(Information supplied begins)

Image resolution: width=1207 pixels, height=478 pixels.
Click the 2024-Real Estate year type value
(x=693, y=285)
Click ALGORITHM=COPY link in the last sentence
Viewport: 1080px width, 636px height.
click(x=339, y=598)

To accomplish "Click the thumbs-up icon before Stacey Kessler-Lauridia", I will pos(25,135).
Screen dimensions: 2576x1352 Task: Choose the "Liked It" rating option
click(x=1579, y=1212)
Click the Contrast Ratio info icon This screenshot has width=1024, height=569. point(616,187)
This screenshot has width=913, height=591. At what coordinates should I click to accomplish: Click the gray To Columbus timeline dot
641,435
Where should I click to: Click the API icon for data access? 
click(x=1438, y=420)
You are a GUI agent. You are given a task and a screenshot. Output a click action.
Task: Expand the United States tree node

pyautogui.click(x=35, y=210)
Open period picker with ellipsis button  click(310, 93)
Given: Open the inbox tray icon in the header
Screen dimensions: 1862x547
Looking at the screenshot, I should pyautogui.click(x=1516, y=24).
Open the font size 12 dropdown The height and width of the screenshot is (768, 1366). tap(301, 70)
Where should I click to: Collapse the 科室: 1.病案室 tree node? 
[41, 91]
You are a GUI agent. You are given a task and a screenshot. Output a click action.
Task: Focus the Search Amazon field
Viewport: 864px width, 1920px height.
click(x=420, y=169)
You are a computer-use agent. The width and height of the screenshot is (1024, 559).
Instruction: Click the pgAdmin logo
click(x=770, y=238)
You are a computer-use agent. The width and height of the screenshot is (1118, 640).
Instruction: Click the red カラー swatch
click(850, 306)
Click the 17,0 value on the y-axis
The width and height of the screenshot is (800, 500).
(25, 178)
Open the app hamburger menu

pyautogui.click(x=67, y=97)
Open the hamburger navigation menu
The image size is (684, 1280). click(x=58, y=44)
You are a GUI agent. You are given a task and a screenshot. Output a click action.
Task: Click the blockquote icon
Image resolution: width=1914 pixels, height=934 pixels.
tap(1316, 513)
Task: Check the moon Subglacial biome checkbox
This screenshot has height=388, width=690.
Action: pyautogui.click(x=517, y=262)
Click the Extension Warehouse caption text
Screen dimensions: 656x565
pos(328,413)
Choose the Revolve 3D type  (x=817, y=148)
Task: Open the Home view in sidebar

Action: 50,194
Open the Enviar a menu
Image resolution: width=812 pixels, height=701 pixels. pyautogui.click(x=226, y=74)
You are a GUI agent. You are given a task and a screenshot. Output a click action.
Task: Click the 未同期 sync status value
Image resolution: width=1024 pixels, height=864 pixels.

(Information supplied ends)

What is the number of lines in the data that include the word "computer"? State only that number.

2